- [Work to be completed]
Among the records, which lines hold the word "agent"? Pick them out.

- [Exercise materials]

□ □ □ □ □ □ □

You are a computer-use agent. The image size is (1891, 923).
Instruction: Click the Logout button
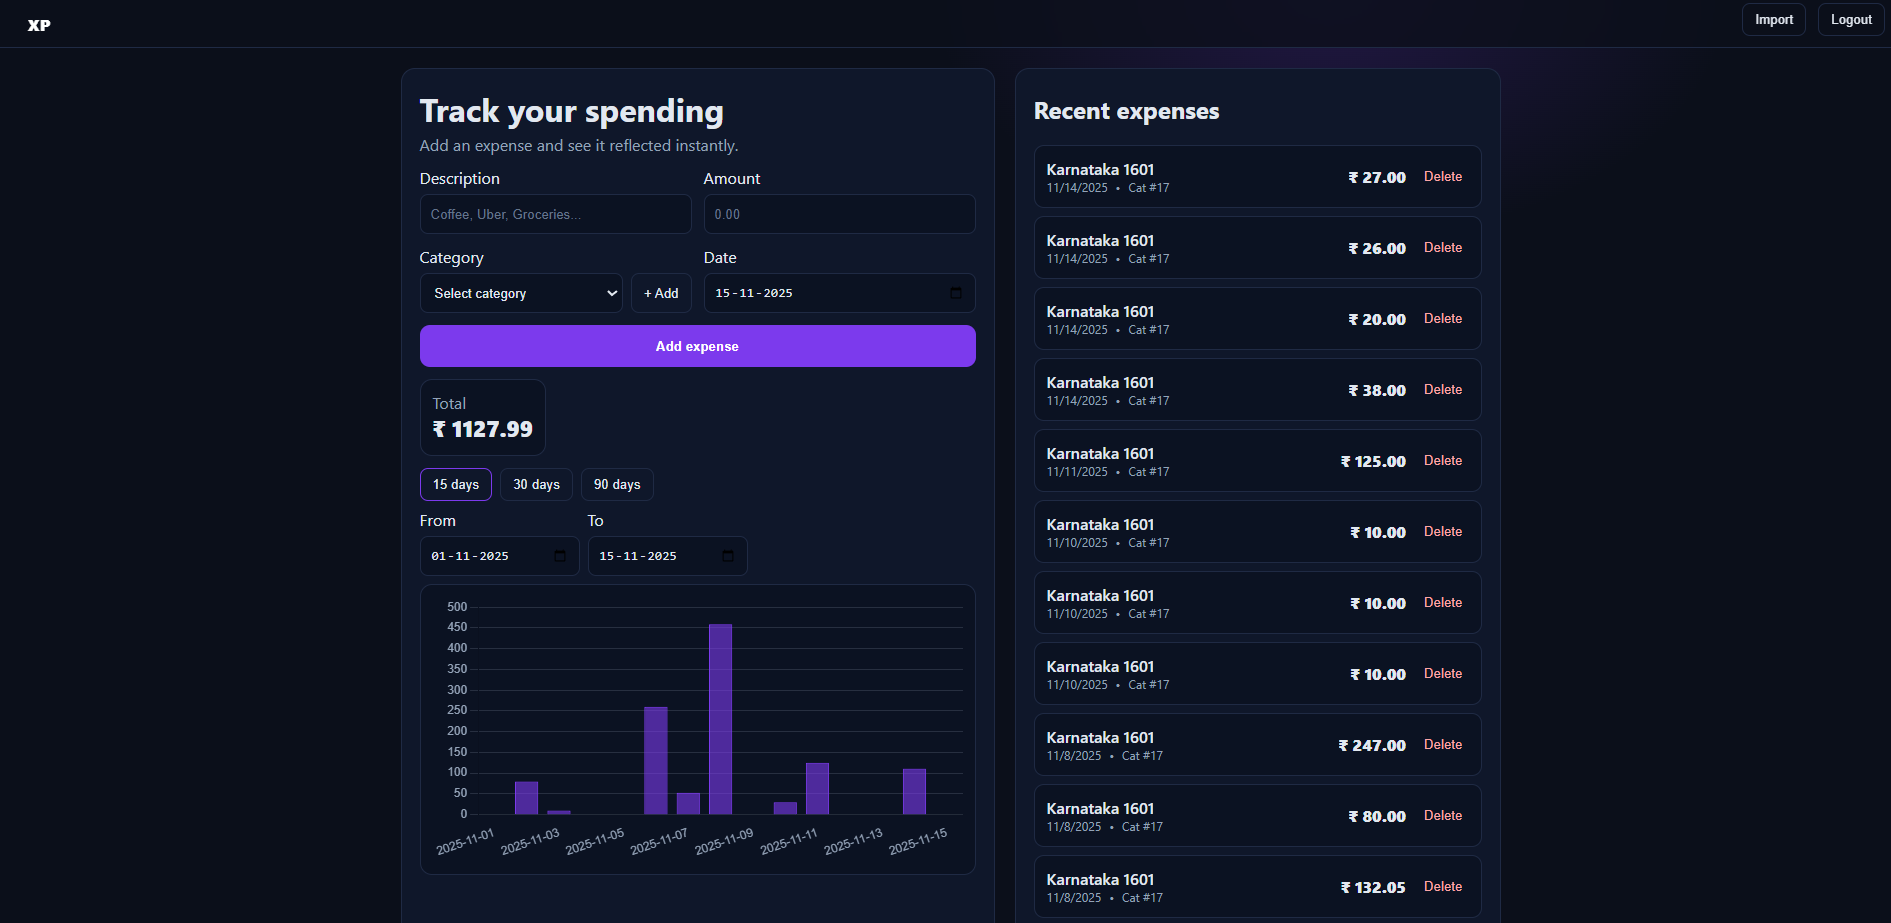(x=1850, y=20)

□ □ □ □ □ □ □

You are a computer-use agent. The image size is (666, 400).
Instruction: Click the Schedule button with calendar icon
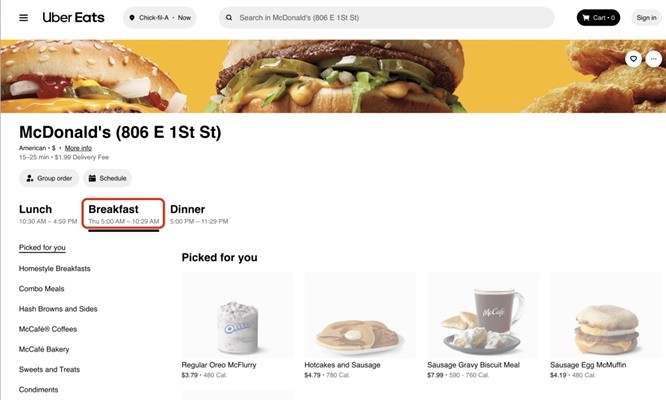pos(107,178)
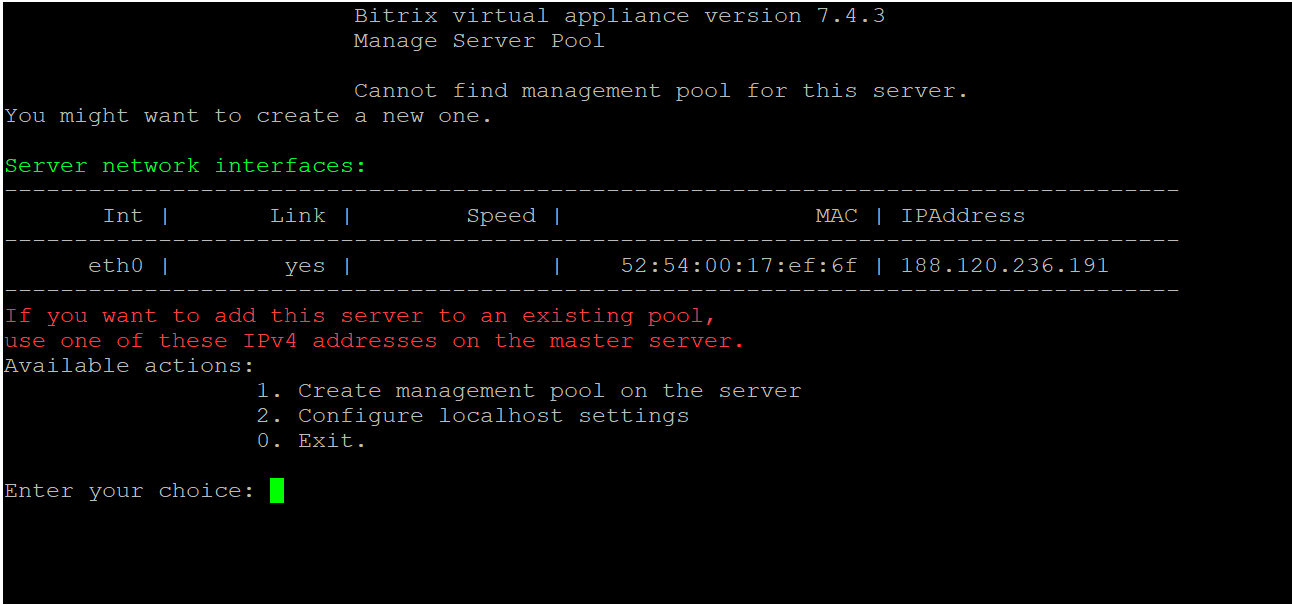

□ □ □ □ □ □ □

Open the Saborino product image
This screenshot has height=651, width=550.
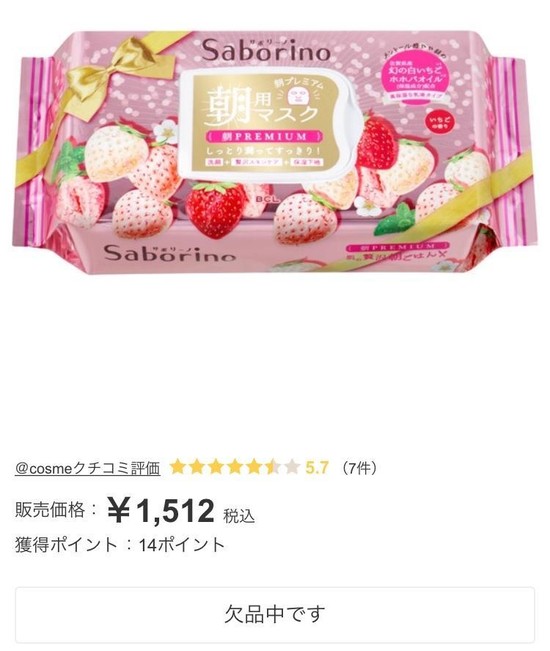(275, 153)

□ □ □ □ □ □ □

- [Answer to this exercise]
You are a computer-use agent. The image size is (1891, 923).
You are a computer-use agent. The image size is (666, 400).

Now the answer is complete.